This animation is based on and uses images taken by the Descent Imager/Spectral Radiometer instrument on ESA’s Huygens probe on 14 January 2005.
It starts with the view from Huygens to the Sun in the early hours of 14 January 2005. The Earth and Moon transit across the Sun, which occurs about once every 15 years, while a central transit like this one occurs only twice per millennium.
An observer at Saturn would need a telescope with at least 30 times magnification to see the Earth as a black spot on the solar disk. This solar image was taken on 14 January 2005 and is used courtesy of Mees Solar Observatory, University of Hawaii.
The second scene zooms out to a wide-angle view with the inner planets close to the Sun (to the right) and the Saturnian system at far left. Saturn is almost as large as the constellation Orion, surrounded by the winter constellations.
A few satellites appear as white dots aligned with Saturn's rings, while Saturn's largest satellite, Titan, is already well resolved. The motion of Saturn and its satellites among the stars is calculated based on the orbit of Huygens.
For the third scene, the altitude above Titan's surface and speed relative to the moon are given at the bottom right. At 4:41 UT, the Huygens probe gets its wake-up call. At 6:51, the support avionics are also powered, ready for the entry into Titan's atmosphere. Shortly after 9:00, the probe enters Titan's atmosphere, as the heat shield reduces the speed some 15-fold within a few minutes.

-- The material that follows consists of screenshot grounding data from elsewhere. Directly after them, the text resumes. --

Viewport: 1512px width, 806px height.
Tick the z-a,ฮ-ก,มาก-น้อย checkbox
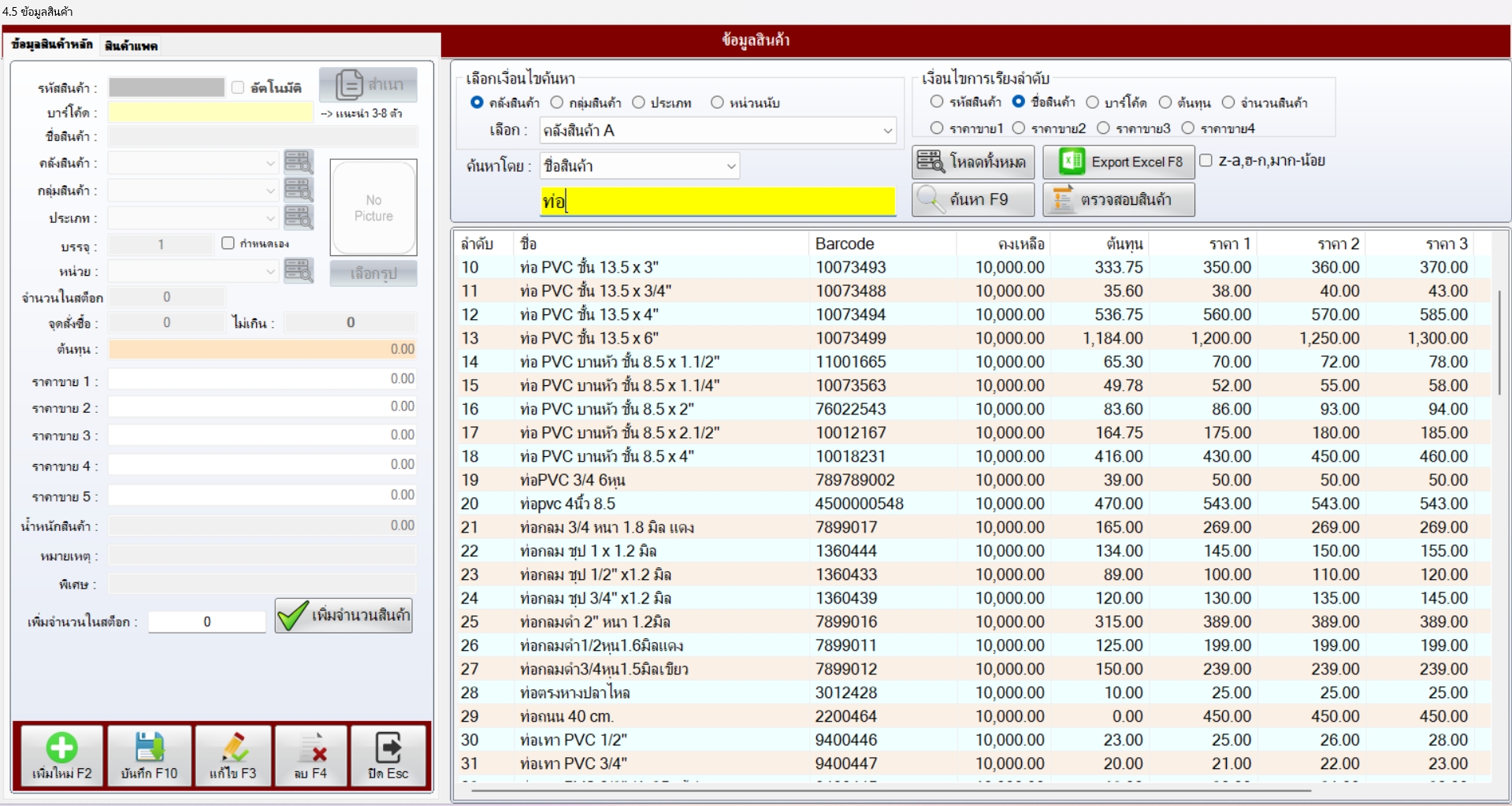point(1206,161)
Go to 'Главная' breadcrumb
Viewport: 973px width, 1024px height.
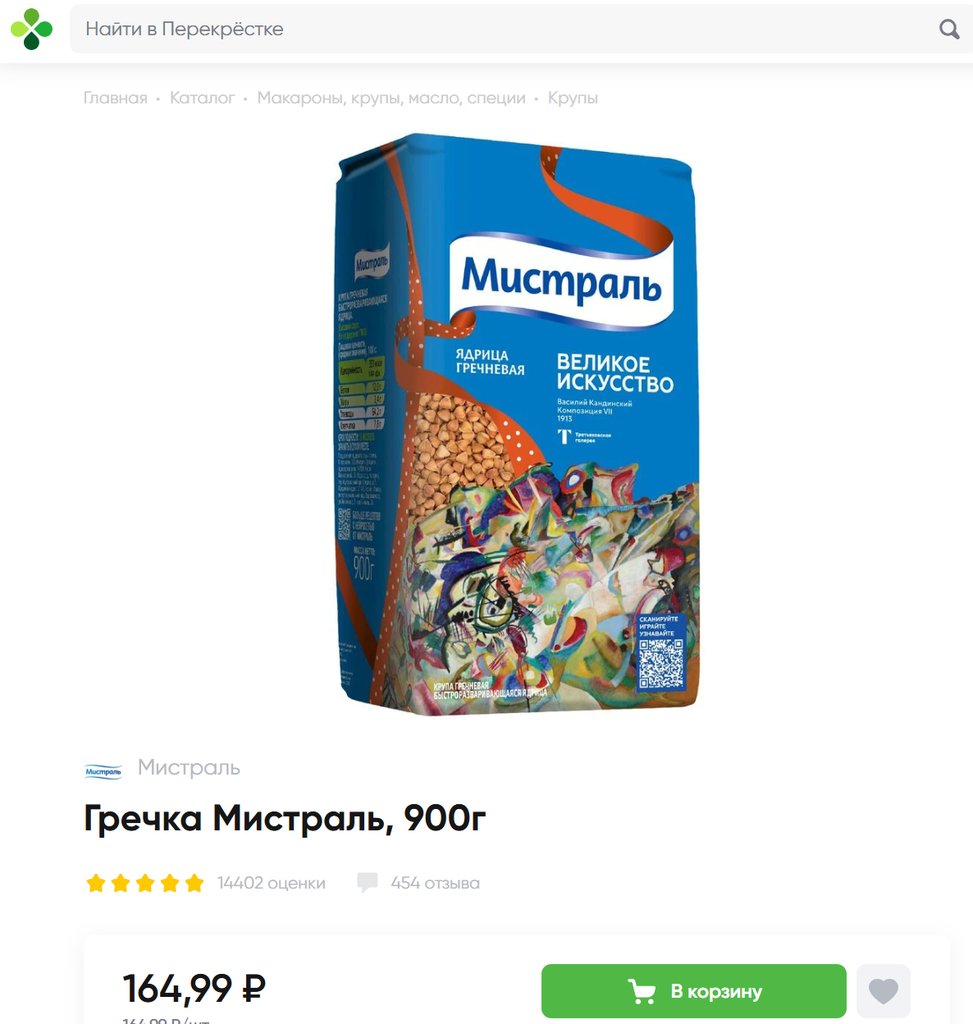(116, 98)
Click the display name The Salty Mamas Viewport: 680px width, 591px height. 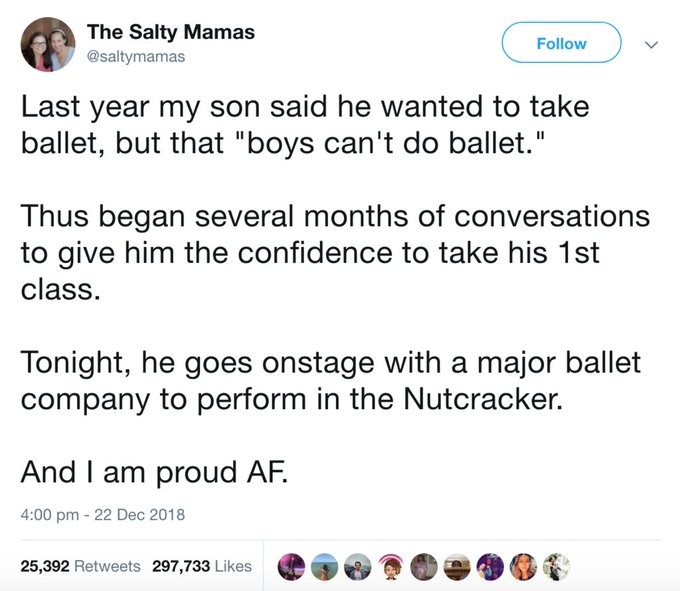(170, 32)
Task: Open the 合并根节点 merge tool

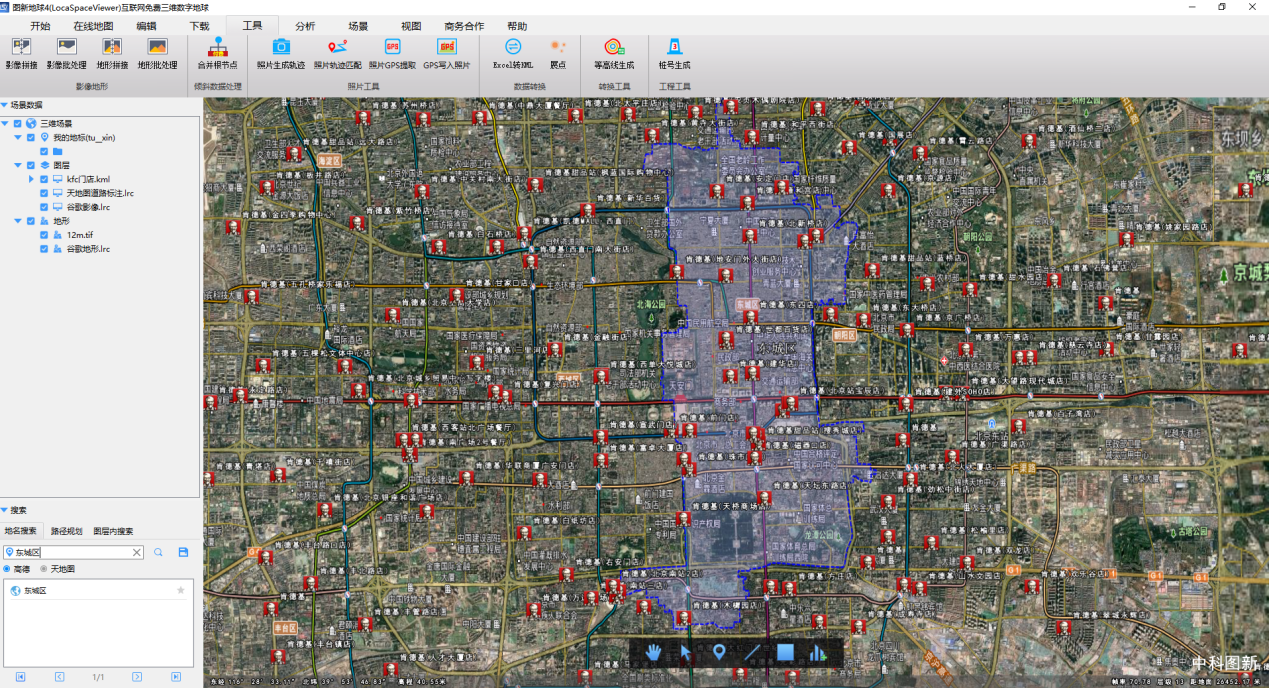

At 9:10, the main parachute reduces the speed further. Fifteen minutes later, the stabiliser allows a faster descent at first, but slowing as Huygens enters the lower, denser parts of Titan's atmosphere. The bright area near the centre top is the bright part of Titan's haze below the Sun.
Further down, more surface features appear as Huygens descends through the haze. At 21 km altitude, the probe moves through a thin haze layer. Below 7 km altitude, the forward, eastward motion reverses into a backward, westward motion, before it reverses again at 1 km altitude.
All the features shown here were imaged by the DISR cameras during the descent. While the original images were black and white, they are ‘colorised’ here based on the spectral data acquired by the DISR spectrometers. As Huygens lands, the view is to the southern horizon with ice rocks visible below. As the view moves down, nearby rocks of some 20 cm size come into sight.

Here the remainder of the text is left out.